◆ Description of the task
Restate every record exactly as it is written, while omitting the pictures it holds.

START Supplied records

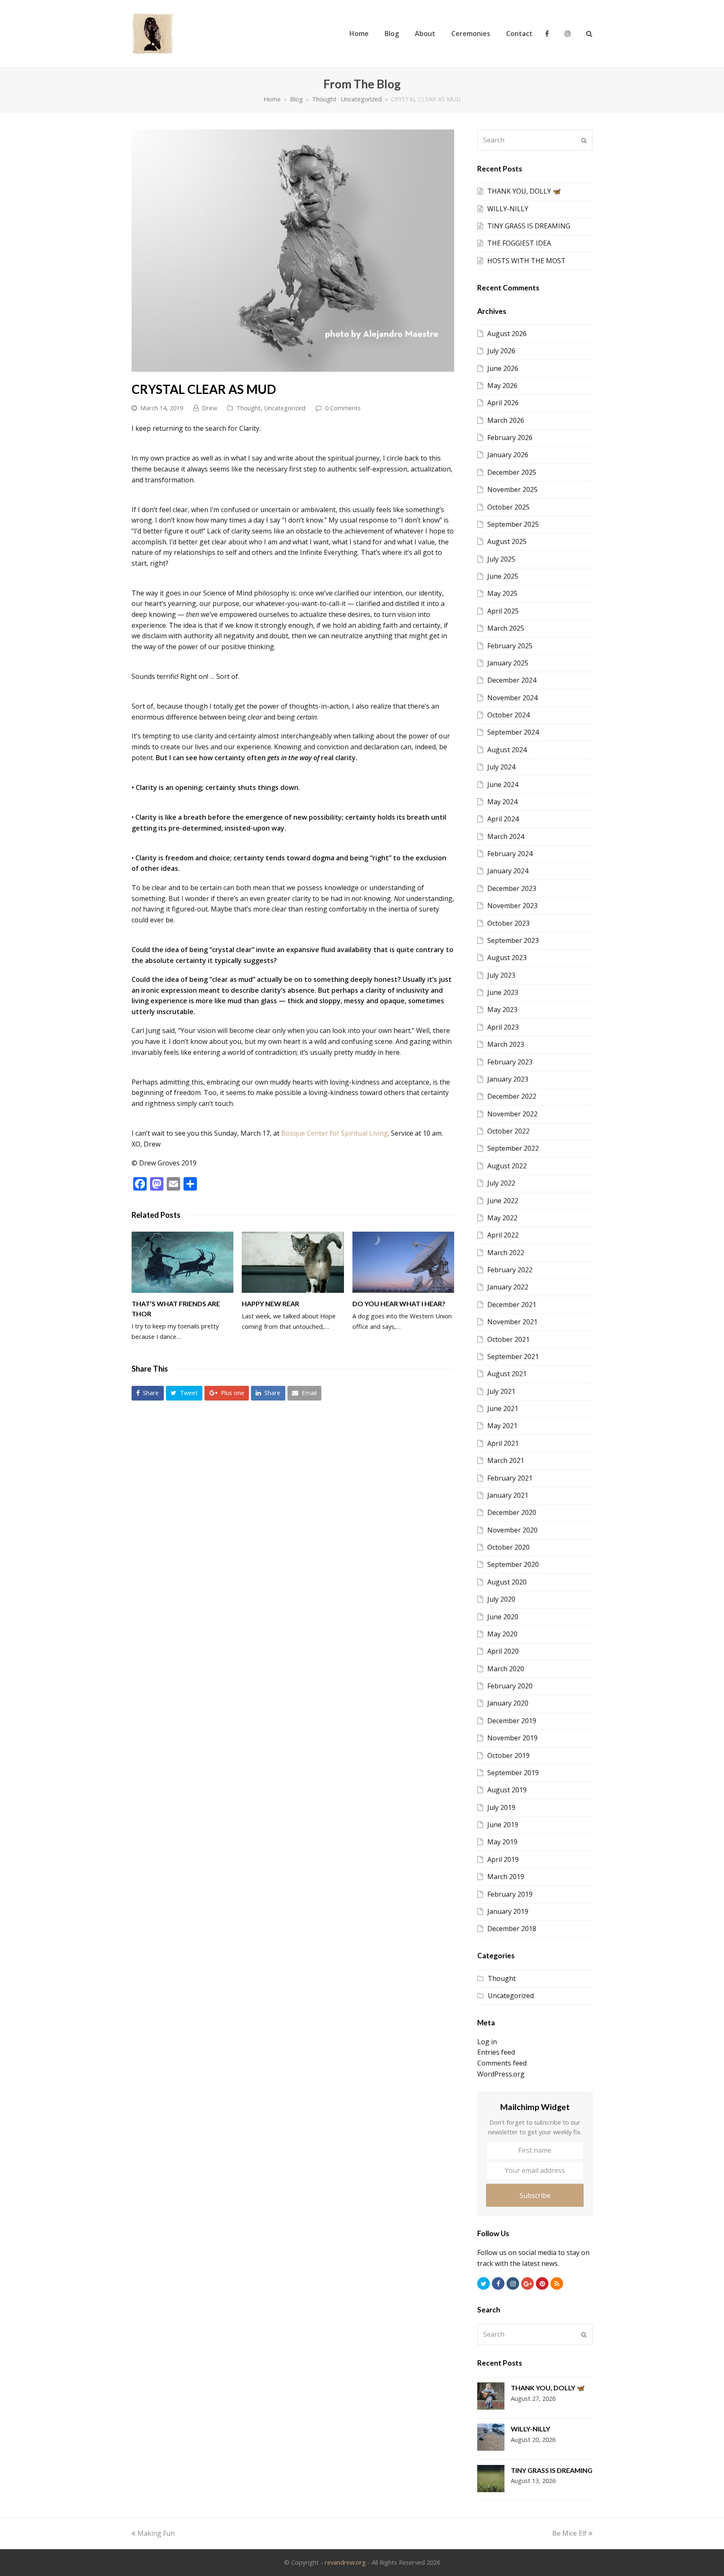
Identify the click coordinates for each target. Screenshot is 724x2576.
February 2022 (510, 1269)
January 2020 (507, 1703)
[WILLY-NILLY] (490, 2438)
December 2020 (511, 1512)
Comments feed (502, 2063)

END Supplied records

◆ Result of this task
Identify the click coordinates for each target. Screenshot is 724x2576.
February 2022 (510, 1269)
January 2020 (507, 1703)
[WILLY-NILLY] (490, 2438)
December 2020 (511, 1512)
Comments feed (502, 2063)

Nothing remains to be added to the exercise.